** Directions **
The answer must be every line from the entries below that contains "agent".

** Material for this task **
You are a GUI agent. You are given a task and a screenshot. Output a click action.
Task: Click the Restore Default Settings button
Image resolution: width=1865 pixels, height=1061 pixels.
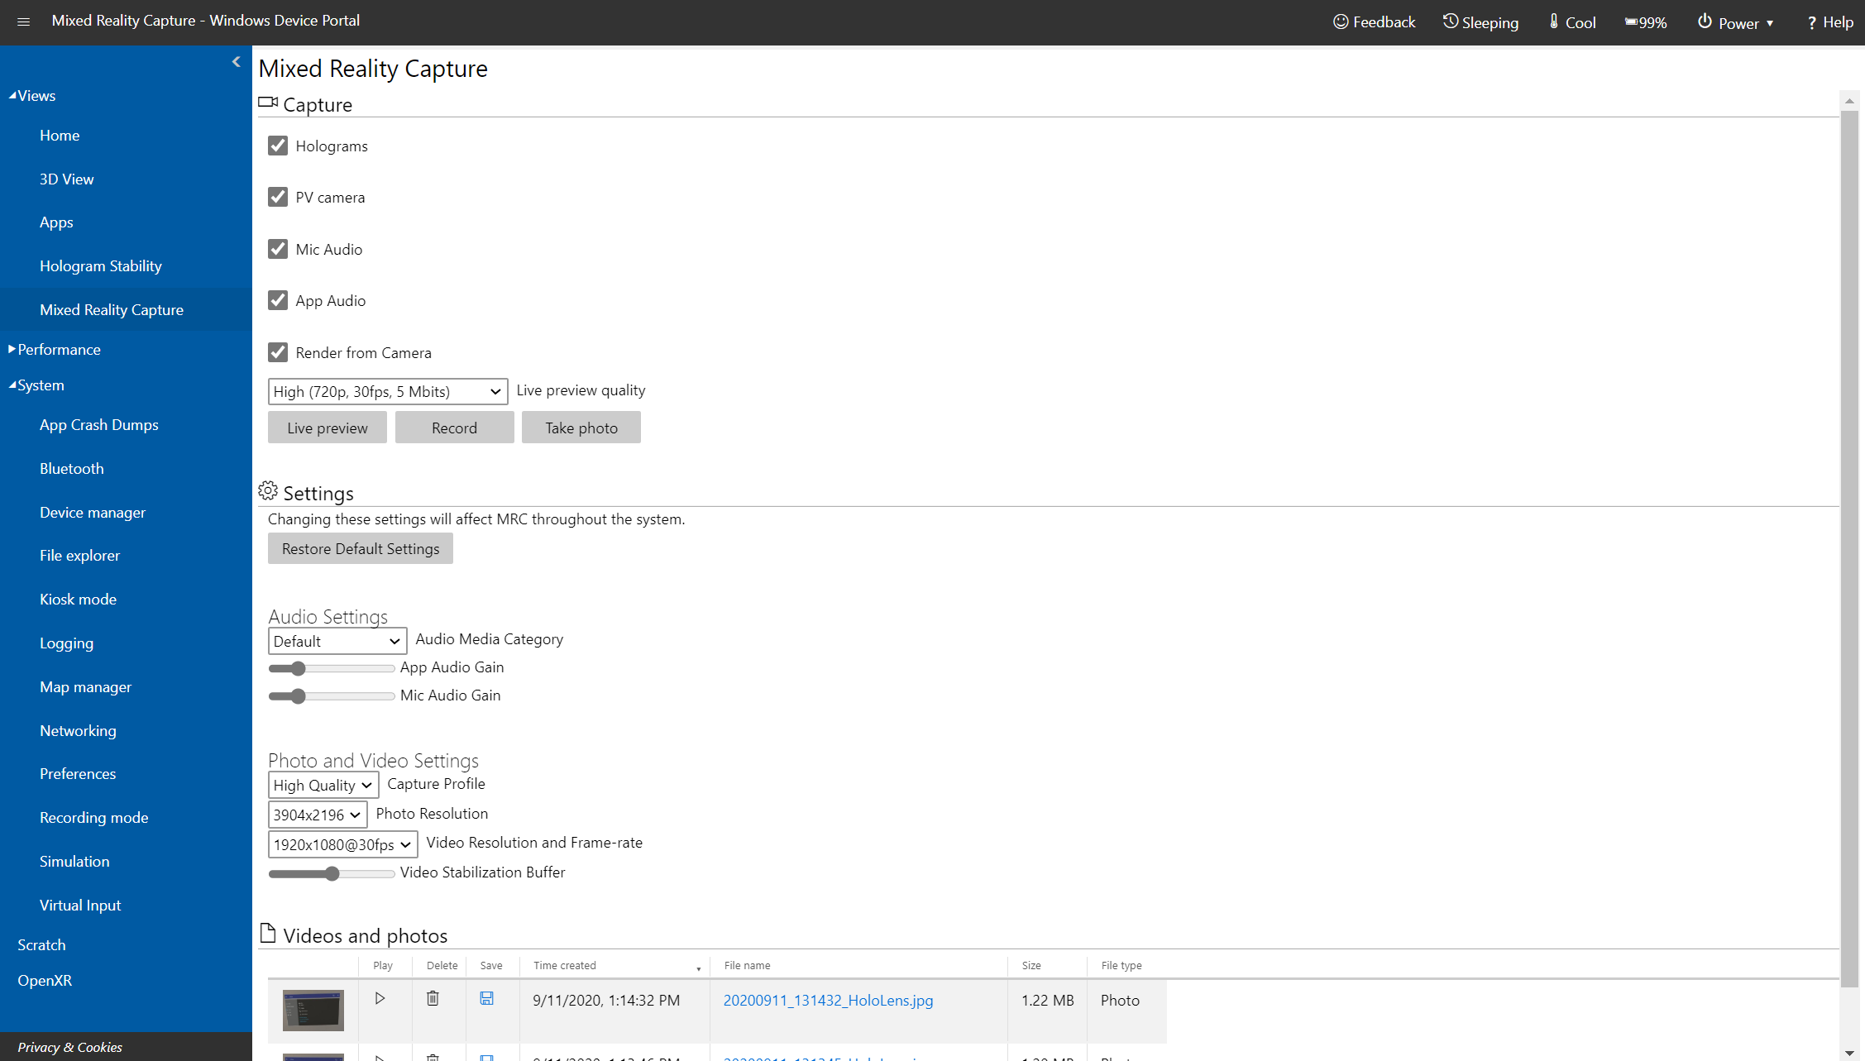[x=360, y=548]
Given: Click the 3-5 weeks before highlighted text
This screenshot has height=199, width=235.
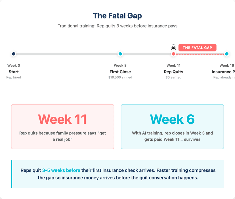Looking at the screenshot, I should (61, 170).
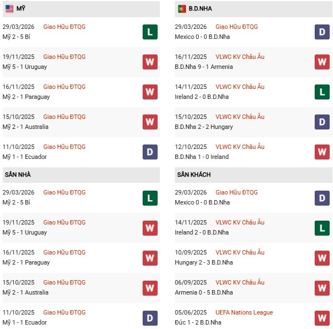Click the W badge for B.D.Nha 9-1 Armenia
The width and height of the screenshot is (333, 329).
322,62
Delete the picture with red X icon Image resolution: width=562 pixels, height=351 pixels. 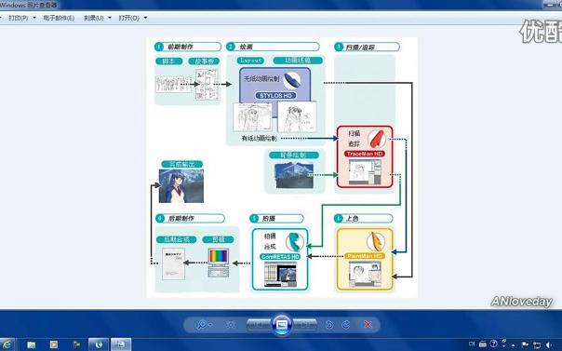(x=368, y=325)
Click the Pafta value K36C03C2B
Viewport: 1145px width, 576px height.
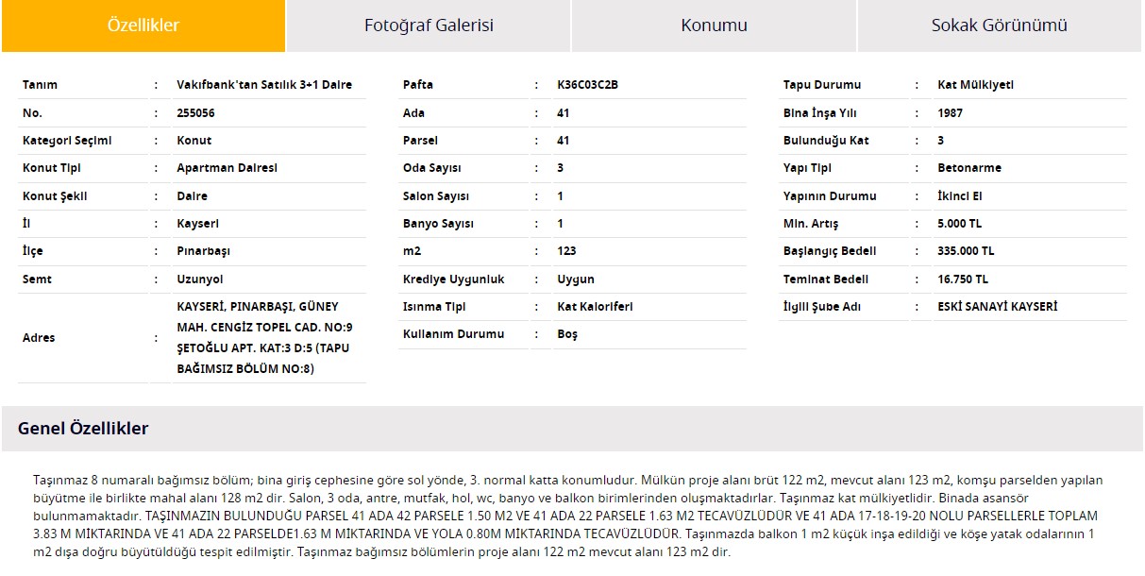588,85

...

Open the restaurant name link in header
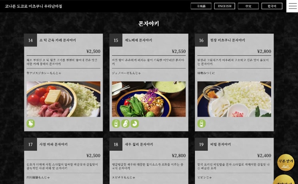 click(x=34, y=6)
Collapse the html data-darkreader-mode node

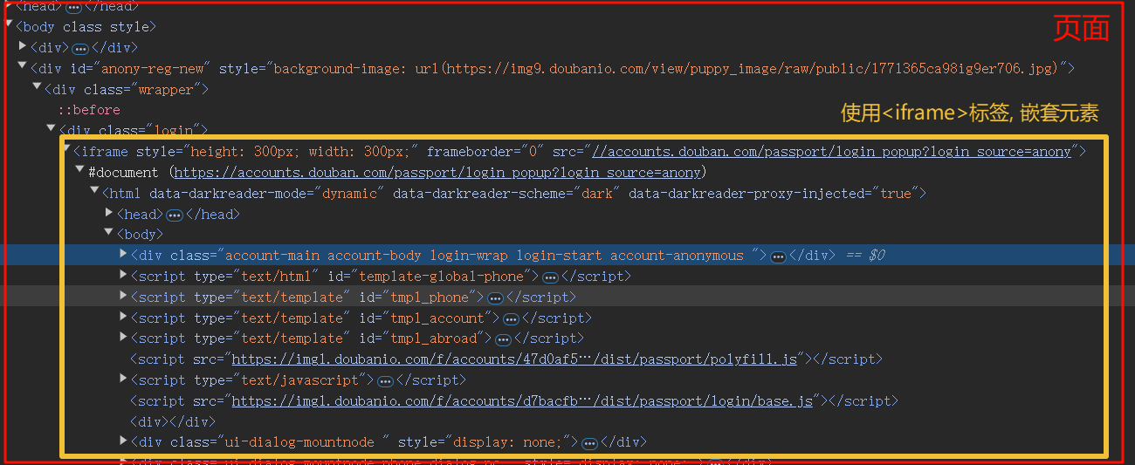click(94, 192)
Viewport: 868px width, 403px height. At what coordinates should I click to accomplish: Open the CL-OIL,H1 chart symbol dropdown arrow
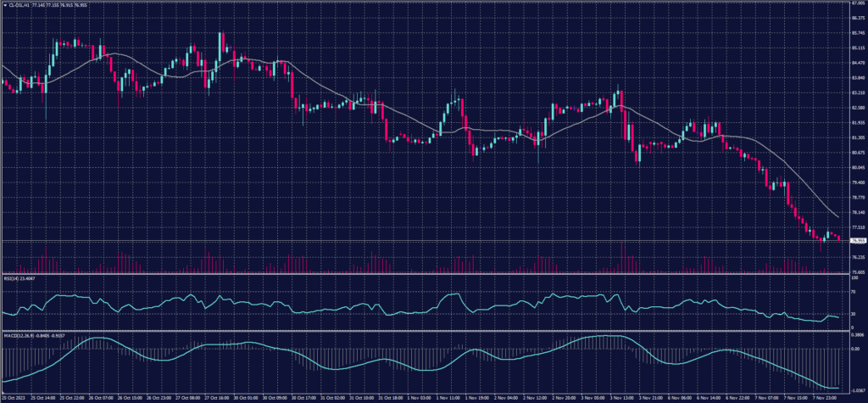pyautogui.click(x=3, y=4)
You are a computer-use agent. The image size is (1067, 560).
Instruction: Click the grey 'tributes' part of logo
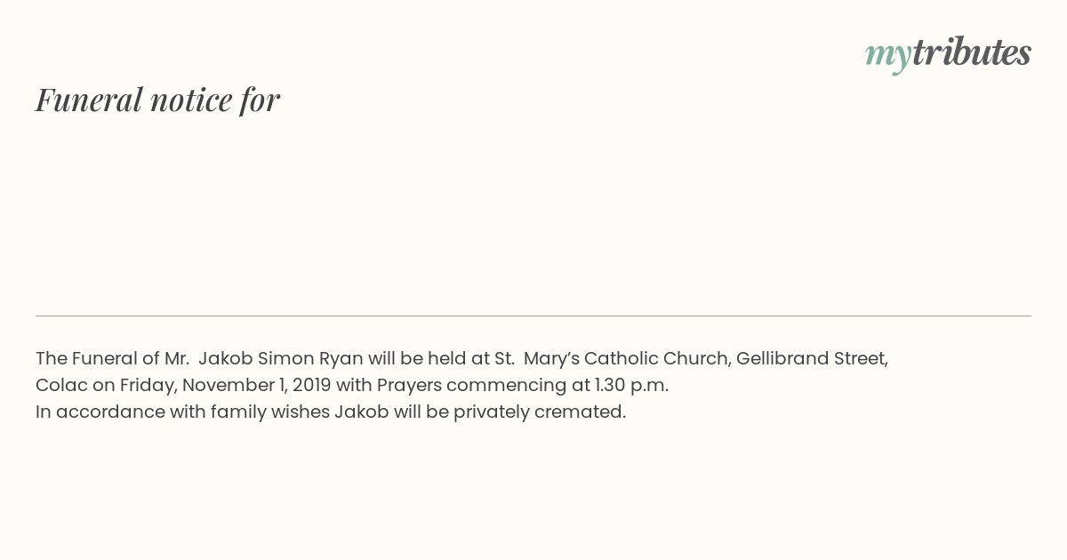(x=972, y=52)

** Completed exercise **
You are a GUI agent. You are given a task and a screenshot. Output a click action.
You are a computer-use agent. The image size is (1067, 560).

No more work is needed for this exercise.